Silver touched $53 per ounce in early trading, taking its gain for the year to more than 85 per cent.
The blistering rally has been driven both by appetite from investors, who see the white metal as a proxy for gold — whose price also hit a fresh high on Tuesday of $4,179 a troy ounce, taking its gains for the year to 59 per cent — and by demand from industries including electronics and solar panels. In recent weeks, Indian buyers preparing for the wedding season have also poured into the silver market.
With the level of available silver inventories in London approaching historic lows, a premium of between $1 and $2 has developed for silver in London, compared with the price of the metal on the Comex futures in New York.
Randy Smallwood, chief executive of Wheaton Precious Metals, said years of low supply, combined with growing demand from industry and investors, had led to a shortage.
“There is a serious squeeze on, and you can’t buy substantive physical volumes of silver, it’s just not available,” he said.
Nicky Shiels, analyst at MKS Pamp, said the “unprecedented tightness in silver . . . has left the linchpin of the physical market in London broken”.
As a result, some traders have taken the highly unusual step of flying silver across the Atlantic from New York to London in the cargo holds of planes — normally only gold travels this way, while bulkier silver usually travels by ship.

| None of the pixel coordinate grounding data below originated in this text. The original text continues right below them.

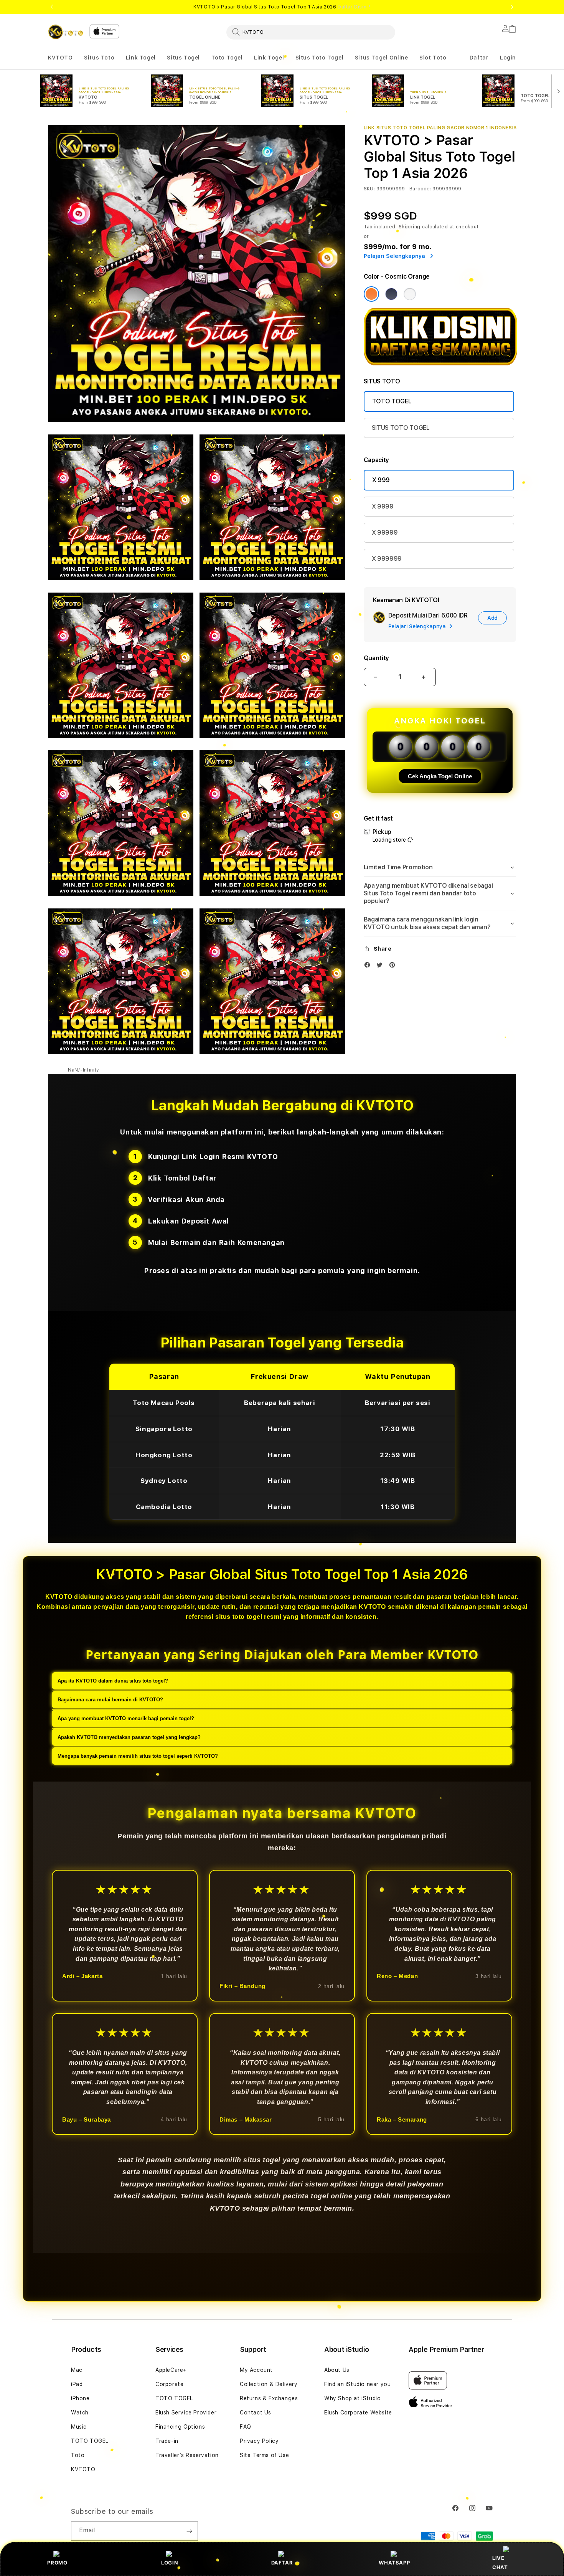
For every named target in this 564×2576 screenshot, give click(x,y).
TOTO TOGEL (392, 401)
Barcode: (420, 189)
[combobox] (310, 32)
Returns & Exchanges (269, 2398)
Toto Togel (227, 57)
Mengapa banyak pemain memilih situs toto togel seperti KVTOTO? (138, 1756)
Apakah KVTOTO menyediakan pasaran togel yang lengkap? (129, 1737)
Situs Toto (99, 57)
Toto (77, 2455)
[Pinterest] (394, 966)
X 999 (381, 480)
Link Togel (141, 57)
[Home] (65, 32)
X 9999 (383, 506)
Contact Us (255, 2412)
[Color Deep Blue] (391, 294)
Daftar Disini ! (354, 7)
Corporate (169, 2384)
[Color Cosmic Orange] (371, 294)
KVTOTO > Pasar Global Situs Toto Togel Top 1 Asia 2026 (282, 7)
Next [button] (512, 7)
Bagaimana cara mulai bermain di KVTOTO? (110, 1699)
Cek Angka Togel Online (440, 776)
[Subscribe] (189, 2531)
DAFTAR (282, 2562)
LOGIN (169, 2562)
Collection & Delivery (269, 2384)
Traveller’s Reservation (187, 2455)
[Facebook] (369, 966)
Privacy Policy (259, 2441)
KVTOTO (60, 57)
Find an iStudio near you (357, 2384)
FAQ (245, 2427)
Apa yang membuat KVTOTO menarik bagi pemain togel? (126, 1718)
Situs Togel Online (381, 57)
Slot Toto (432, 57)
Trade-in (166, 2441)
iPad (76, 2384)
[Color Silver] (410, 294)
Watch (80, 2412)
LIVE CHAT (500, 2562)
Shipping (410, 227)
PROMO (57, 2562)
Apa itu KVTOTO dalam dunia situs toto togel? (113, 1681)
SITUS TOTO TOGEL (401, 427)
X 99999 (385, 532)
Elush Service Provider (185, 2412)
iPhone (80, 2398)
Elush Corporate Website (358, 2412)
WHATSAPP (394, 2562)
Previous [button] (52, 7)
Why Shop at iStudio (352, 2398)
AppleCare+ (171, 2370)
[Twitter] (381, 966)
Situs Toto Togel (319, 57)
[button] (60, 57)
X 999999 (387, 558)
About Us (337, 2370)
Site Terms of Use (264, 2455)
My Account (256, 2370)
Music (79, 2427)
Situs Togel (183, 57)
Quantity (376, 658)
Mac (76, 2370)
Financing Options (180, 2427)
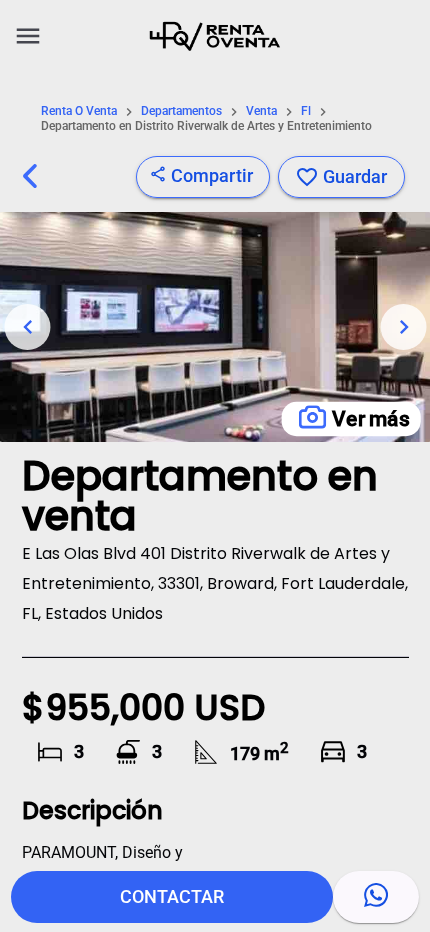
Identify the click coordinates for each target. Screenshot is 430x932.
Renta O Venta (79, 111)
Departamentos (181, 111)
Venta (261, 111)
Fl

The current squeeze has sent prices even higher than they were in the famous Hunt brothers’ silver squeeze of 1980. Traders often describe silver as “gold on steroids” because its price tends to swing more sharply than that of the yellow metal in times of market stress.
Unlike gold, which is widely held by central banks, the silver market does not have a seller of last resort when faced with liquidity shortages.
US tariff fears have contributed to a build-up of physical silver in New York, as the market awaits a decision from Washington on whether to apply levies to silver imports — contributing to the squeeze in London.
“Physical silver is sitting locked up in the ‘wrong’ location,” said Shiels.
Silver production is limited because it is often mined as a byproduct of other ores, such as lead, zinc and gold.